Islands, making up just 3 percent of Earth's landmass, harbor more than half of its endangered species. These fragile ecosystems, home to unique species that evolved in peaceful isolation, have been catastrophically disrupted by mainland predators-rats, cats, goats, and pigs ferried by humans to islands around the globe. To save these endangered islanders, academic ecologists have teamed up with professional hunters and semiretired poachers in a radical act of conservation now bent on annihilating the invaders. Sharpshooters are sniping at goat herds from helicopters. Biological SWAT teams are blanketing mountainous isles with rat poison. Rat Island reveals a little-known and much-debated side of today's conservation movement, founded on a cruel-to-be-kind philosophy.
Touring exotic locales with a ragtag group of environmental fighters, William Stolzenburg delivers both perilous adventure and intimate portraits of human, beast, hero, and villain. And amid manifold threats to life on Earth, he reveals a new reason to hope.
"Stolzenburg (Where the Wild Things Were) tells the story of oceanic island animals who make up nearly half of all endangered species. These animals are being decimated by nonnative mainland species brought ashore by explorers: rats, rabbits, and goats.With local fauna imperiled and islands overrun, imported species are being dispatched by any means necessary, including poison, spring-loaded steel-jawed traps, hunting dogs, and guns. Stolzenburg brings a keen eye and thirst for adventure to the front lines of this controversial battle, examining the research and perspective of scientists, conservationists, PETA, and the Nature Conservancy. With the Earth in the middle of the 'sixth mass extinction' as tens of thousands of species die out every year, this study brings important attention to a little known issue, and Stolzenburg probes the moral implications of saving one species by killing another with remarkable fair-mindedness and a temperance rare and needed in the passionate animal rights debate. (June)" Publishers Weekly Copyright PWxyz, LLC. All rights reserved.
“Stolzenburg offers a fascinating, if occasionally grisly, peek into the emerging science of preservation through eradication.” —Salon
“Gripping… Rat Island is less a tragedy of paradise lost than an uplifting tale about the heroic struggle to regain indigenous habitats by exterminating the unwanted predators…[A] powerful book.” —Financial Times "Stolzenburg brings a keen eye and thirst for adventure to the front lines of this controversial battle…this study brings important attention to a little known issue, and Stolzenburg probes the moral implications of saving one species by killing another with remarkable fair-mindedness and a temperance rare and needed in the passionate animal rights debate."—Publishers Weekly
"A tough, nuanced consideration of ethical issues that arise from man's relationship to nature."—Kirkus Reviews "[Stolzenburg] offers a solid historical background on the topic and effectively conveys the complicated nature of balancing a disrupted island ecosystem." —Library Journal "An extraordianry story" —Cleveland Plain Dealer "A gripping account." —80 beats (Discover magazines blog)
Rat Island, midway between Alaska and Siberia, was once a sanctuary for seabirds, before shipwrecked rats came ashore and savaged them.
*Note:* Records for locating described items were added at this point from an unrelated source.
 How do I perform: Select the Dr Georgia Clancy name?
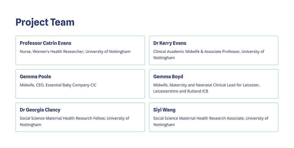point(40,110)
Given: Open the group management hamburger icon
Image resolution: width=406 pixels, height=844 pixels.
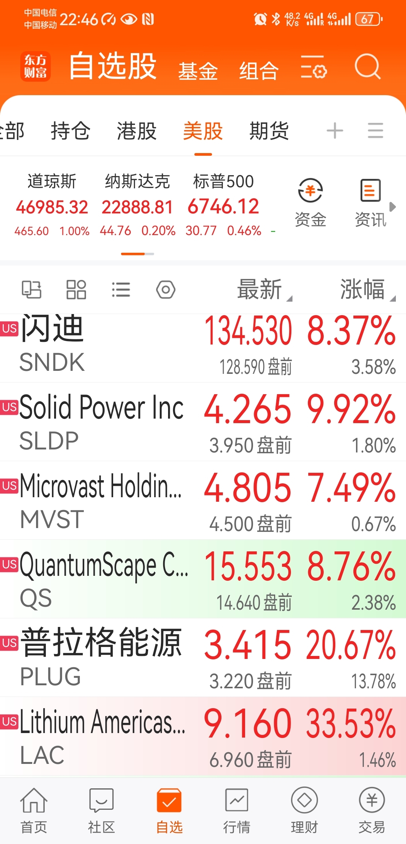Looking at the screenshot, I should tap(375, 131).
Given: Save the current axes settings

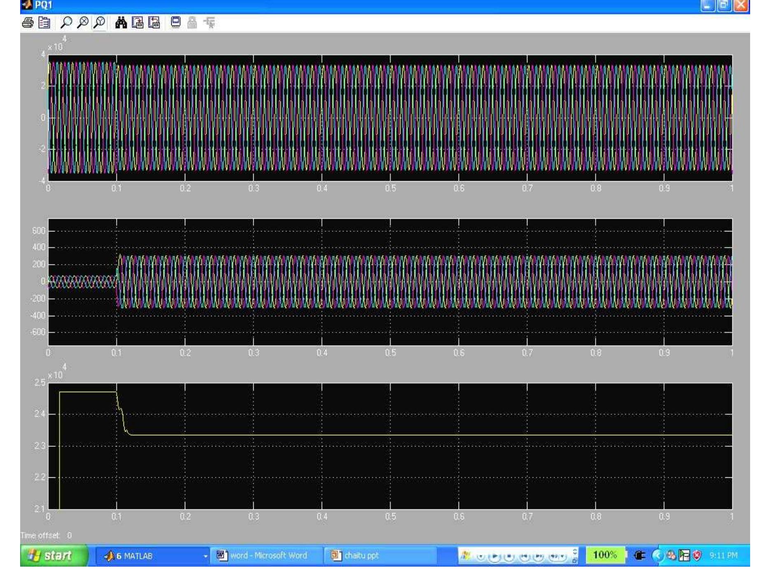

Its a familiar scenario repeating across the oceans of the world: innocent island species under attack by foreign predators, and, lately, defended by their would-be rescuers employing radical measures.
Peopled with unforgettable characters and propelled by perilous adventure, Rat Island reveals a little-known and hotly debated practice of killing for conservation.
About the Author
William Stolzenburg writes about the science and spirit of saving wild creatures. Having written hundreds of magazine articles, he is more recently a 2010 Alicia Patterson Journalism Fellow, the author of the book Where the Wild Things Were, and a screenwriter for the documentary Lords of Nature: Life in a Land of Great Predators. He lives in Shepherdstown, West Virginia.